*** Opening SUPPLIED DATA ***

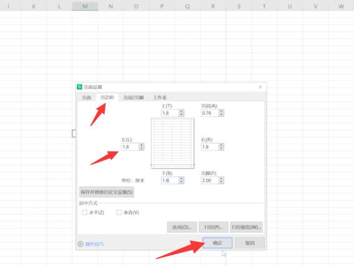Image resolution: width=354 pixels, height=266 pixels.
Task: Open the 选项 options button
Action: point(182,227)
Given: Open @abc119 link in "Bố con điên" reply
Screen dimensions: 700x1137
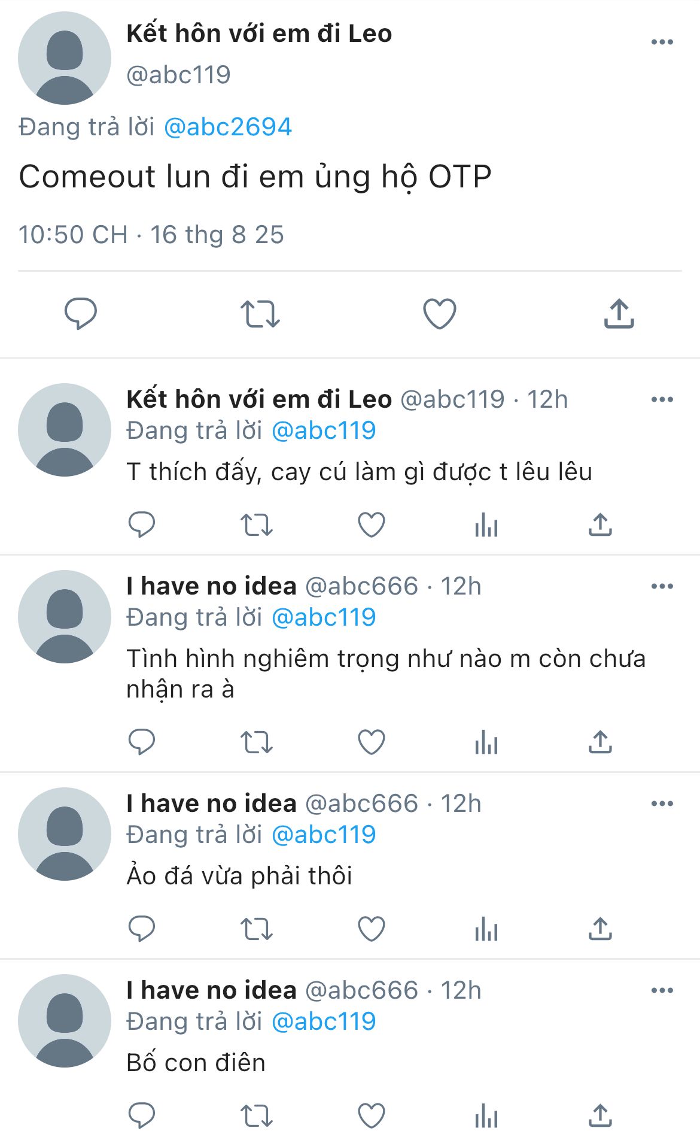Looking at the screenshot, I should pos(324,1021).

*** Closing SUPPLIED DATA ***

Please set down only the lines from the one containing "Given: Open @abc119" through the end of the entries, exactly as they stand, both ends included and with no pictures.

RESPONSE:
Given: Open @abc119 link in "Bố con điên" reply
Screen dimensions: 700x1137
Looking at the screenshot, I should pos(324,1021).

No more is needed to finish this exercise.